GPT-5.5 has the opposite problem. Its hypothesis generation is broader, so it’s more likely to land on the right idea but can’t turn it into an action plan. On ar25, it correctly identified the mirror effect but then kept expanding the possibility space, cycling through Tetris, Frogger, Pong, and Tower of Hanoi instead of committing. The model saw the right approach but couldn’t bring itself to follow through.

“The difference comes down to compression. Opus compressed its observations into a confident but wrong theory. GPT-5.5 had difficulty compressing at all,” writes Greg Kamradt from the ARC Prize Foundation.

Error patterns could matter beyond benchmarks

The ARC Prize Foundation argues that these error patterns are directly relevant to real AI agents. Each of the 135 environments was solved by at least two humans without any special training.

What makes the tasks hard for models is the same thing AI agents face in real work environments: navigating something completely unknown, forming a theory, testing it, and updating it when things don’t add up. Whether it’s an unfamiliar website, an internal tool, or an undocumented API.

“Scores tell you what a model achieved. Replays tell you whether or not the reasoning is likely to generalize,” Kamradt writes. The foundation plans to keep auditing every major frontier release with ARC-AGI-3.

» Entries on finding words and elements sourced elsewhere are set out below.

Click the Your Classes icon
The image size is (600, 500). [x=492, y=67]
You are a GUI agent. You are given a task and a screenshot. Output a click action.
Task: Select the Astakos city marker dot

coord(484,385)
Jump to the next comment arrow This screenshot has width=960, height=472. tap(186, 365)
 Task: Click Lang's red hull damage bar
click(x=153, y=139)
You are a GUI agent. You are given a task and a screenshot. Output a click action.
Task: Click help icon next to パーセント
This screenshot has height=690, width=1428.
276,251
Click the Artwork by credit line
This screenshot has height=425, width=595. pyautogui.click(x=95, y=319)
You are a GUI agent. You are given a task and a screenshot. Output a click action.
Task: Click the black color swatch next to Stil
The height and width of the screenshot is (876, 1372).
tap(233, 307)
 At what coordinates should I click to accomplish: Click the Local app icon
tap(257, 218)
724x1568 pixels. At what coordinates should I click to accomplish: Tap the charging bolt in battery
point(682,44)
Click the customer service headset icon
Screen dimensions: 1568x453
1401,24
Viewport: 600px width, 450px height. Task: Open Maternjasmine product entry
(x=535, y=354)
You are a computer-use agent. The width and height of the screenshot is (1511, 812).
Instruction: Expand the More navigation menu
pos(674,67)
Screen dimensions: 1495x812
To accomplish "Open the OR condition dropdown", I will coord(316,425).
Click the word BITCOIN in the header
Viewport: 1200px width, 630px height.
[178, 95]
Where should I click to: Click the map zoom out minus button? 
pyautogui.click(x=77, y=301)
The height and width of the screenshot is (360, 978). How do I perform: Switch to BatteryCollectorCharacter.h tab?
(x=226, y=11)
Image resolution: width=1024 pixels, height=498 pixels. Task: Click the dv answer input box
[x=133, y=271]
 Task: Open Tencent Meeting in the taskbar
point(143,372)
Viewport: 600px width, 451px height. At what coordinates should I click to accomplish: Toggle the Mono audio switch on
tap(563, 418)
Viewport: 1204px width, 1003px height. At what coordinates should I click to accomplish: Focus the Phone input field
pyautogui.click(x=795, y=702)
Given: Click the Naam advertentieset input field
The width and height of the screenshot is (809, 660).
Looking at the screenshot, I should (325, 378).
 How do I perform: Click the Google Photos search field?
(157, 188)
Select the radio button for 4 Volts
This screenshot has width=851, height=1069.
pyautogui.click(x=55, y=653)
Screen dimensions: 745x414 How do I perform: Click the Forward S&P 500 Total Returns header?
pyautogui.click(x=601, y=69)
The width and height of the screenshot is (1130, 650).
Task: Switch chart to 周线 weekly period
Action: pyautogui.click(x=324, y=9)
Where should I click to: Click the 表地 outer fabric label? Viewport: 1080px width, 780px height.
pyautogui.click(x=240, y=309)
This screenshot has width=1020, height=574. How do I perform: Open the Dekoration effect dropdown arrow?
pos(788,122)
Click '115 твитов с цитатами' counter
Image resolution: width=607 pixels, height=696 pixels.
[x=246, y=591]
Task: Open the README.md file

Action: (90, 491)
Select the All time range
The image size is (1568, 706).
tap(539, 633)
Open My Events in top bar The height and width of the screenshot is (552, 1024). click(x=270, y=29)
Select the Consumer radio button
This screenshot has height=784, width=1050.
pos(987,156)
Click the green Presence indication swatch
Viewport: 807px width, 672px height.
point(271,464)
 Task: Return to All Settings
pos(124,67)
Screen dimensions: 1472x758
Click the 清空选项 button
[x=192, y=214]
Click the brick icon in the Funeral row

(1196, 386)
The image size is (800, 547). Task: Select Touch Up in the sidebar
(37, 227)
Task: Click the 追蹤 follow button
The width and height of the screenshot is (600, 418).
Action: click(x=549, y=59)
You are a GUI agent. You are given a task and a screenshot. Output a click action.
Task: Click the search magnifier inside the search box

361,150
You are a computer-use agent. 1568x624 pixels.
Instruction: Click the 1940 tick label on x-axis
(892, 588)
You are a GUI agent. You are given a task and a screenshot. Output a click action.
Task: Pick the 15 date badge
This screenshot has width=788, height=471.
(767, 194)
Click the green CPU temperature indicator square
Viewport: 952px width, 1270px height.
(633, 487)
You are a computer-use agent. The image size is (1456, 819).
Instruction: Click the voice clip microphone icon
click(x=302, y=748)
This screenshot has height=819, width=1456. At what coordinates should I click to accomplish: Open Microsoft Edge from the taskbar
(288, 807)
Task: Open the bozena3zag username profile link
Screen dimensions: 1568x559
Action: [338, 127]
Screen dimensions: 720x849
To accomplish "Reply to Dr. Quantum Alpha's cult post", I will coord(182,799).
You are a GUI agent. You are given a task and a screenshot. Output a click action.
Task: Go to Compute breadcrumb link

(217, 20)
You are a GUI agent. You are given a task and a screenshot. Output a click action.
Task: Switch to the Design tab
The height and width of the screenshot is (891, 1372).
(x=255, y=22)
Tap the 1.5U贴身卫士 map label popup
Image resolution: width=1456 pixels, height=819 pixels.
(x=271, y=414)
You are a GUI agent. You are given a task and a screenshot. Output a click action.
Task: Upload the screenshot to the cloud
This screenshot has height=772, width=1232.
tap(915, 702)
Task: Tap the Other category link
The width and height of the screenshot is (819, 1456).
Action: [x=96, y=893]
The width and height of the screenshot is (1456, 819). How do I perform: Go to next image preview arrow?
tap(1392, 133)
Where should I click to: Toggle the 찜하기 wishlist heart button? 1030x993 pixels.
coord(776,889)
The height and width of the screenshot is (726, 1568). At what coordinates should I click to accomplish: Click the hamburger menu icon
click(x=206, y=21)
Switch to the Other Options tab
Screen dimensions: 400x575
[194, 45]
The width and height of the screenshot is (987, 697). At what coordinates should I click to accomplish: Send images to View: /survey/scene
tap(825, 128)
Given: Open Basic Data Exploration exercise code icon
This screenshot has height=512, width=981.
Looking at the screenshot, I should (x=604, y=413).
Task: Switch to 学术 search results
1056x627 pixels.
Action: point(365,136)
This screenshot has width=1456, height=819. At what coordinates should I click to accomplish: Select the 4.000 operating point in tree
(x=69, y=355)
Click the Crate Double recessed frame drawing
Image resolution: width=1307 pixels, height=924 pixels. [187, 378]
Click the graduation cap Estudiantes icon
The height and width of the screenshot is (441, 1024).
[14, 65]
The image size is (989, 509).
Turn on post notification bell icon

Other studies point to the same conclusion

The analysis is likely to bolster AI critics who have argued for years that large language models are sophisticated pattern matchers that lack real understanding. When GPT-5.5 reflexively labels an unknown game environment as Breakout, it illustrates the idea that language models interpolate between learned patterns instead of forming abstract rules. And Opus 4.7 solving a level by chance and treating the false theory behind it as confirmed fits the criticism that current AI systems don’t build causal world models but chase statistical correlations.

Several other studies have reached similar conclusions. Apple researchers showed that reasoning models not only fail when complexity increases in controllable puzzle environments but paradoxically reason less. A large-scale cognitive science analysis of over 171,000 reasoning traces found that language models fall back on simple default strategies instead of actually reasoning when faced with hard tasks. And a medical study showed that even reasoning models current at the time of the study, such as DeepSeek-R1 and o3-mini, fail on slightly reworded questions, suggesting pattern matching rather than genuine understanding.